## INSTRUCTIONS TO FOLLOW
Using the records that appear below, write out exactly the lines from the one with "Image resolution: width=1456" through the one with "Task: Open the Firefox hamburger menu", keeping both end lines.

## DATA SUPPLIED
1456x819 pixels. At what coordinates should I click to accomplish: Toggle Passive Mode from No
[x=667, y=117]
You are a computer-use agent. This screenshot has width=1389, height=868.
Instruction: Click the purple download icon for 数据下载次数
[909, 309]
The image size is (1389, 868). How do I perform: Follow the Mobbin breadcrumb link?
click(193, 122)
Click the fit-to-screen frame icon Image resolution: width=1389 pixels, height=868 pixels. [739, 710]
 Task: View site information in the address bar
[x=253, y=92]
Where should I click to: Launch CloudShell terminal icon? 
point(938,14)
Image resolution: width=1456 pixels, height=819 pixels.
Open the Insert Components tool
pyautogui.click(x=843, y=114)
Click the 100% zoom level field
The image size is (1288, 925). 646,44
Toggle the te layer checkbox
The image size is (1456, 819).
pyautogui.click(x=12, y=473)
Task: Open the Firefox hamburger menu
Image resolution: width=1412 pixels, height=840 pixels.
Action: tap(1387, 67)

## SOLUTION
Image resolution: width=1456 pixels, height=819 pixels.
Open the Insert Components tool
pyautogui.click(x=843, y=114)
Click the 100% zoom level field
The image size is (1288, 925). 646,44
Toggle the te layer checkbox
The image size is (1456, 819).
pyautogui.click(x=12, y=473)
Task: Open the Firefox hamburger menu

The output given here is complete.